# Decouple carrier-api from route-optimizer releases

## Properties (Decision Log database)

| Property      | Value |
|---------------|-------|
| Title         | Decouple carrier-api from route-optimizer releases |
| Decision Date | 2026-04-12 |
| Status        | Decided |
| Category      | Architecture |
| Severity      | SEV-2 |
| Owner         | Carlos Mendez |
| Stakeholders  | Derek Wu |
| Tags          | carrier-api, route-optimizer, release-process, decoupling |
| Due Date      | 2026-05-03 |
| Incident ID   | INC-2026-0412-001 |
| Source Link   | https://github.com/acme-logistics/route-optimizer/pull/4821 |
| Related Pages | → INC-2026-0412-001 — Warehouse routing outage postmortem |
|               | → INC-2026-0328 — Carrier API timeout cascade |
|               | → Decision: Add prod-scale load profiles to staging |
|               | → Decision: Add memory profiling to CI for route-optimizer |
|               | → Decision: Create queue drain runbook |

---

## Page Body

## Summary

Separate carrier-api auth and route-optimizer into independent release trains so that rolling back one service doesn't break the other. This requires an RFC to design the decoupling.

## Context

During the 2026-04-12 outage, the natural mitigation — rollback from v2.14.0 to v2.13.2 — was blocked because v2.14.0 also contained the carrier-api auth migration. Rolling back would have broken carrier handshakes across all hubs, compounding the outage. This forced the team down a slower hotfix path (92 min TTR instead of an estimated ~15 min rollback).
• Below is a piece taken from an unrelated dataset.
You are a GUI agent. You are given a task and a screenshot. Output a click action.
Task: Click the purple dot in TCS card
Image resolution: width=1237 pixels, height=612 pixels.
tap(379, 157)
This is the **second time** carrier-api coupling has caused problems. INC-2026-0328 (Carrier API timeout cascade) involved the same coupling issue. The pattern is clear: bundled deploys create blast radius and rollback risk.

## Timeline

- 2026-04-12 08:27 — Rollback to v2.13.2 proposed
- 2026-04-12 08:28 — Rollback ruled out due to carrier-api auth coupling
- 2026-04-12 08:31 — Hotfix path chosen instead (slower, but doesn't break carrier auth)
- 2026-04-12 09:47 — Retro decision: decouple via RFC

## Impact

Rollback blockage added ~60 minutes to incident resolution. Without the coupling, a simple rollback could have resolved the outage by ~08:35.

## Root Cause

Carrier-api auth migration and route-optimizer algorithm changes are bundled in the same release artifact and deploy pipeline. There is no way to roll back one without affecting the other.

## Decision

Write an RFC to separate carrier-api auth and route-optimizer into independent release trains. Each service/module must be independently deployable and rollback-safe. The RFC should cover the migration path, shared state handling, and CI/CD pipeline changes.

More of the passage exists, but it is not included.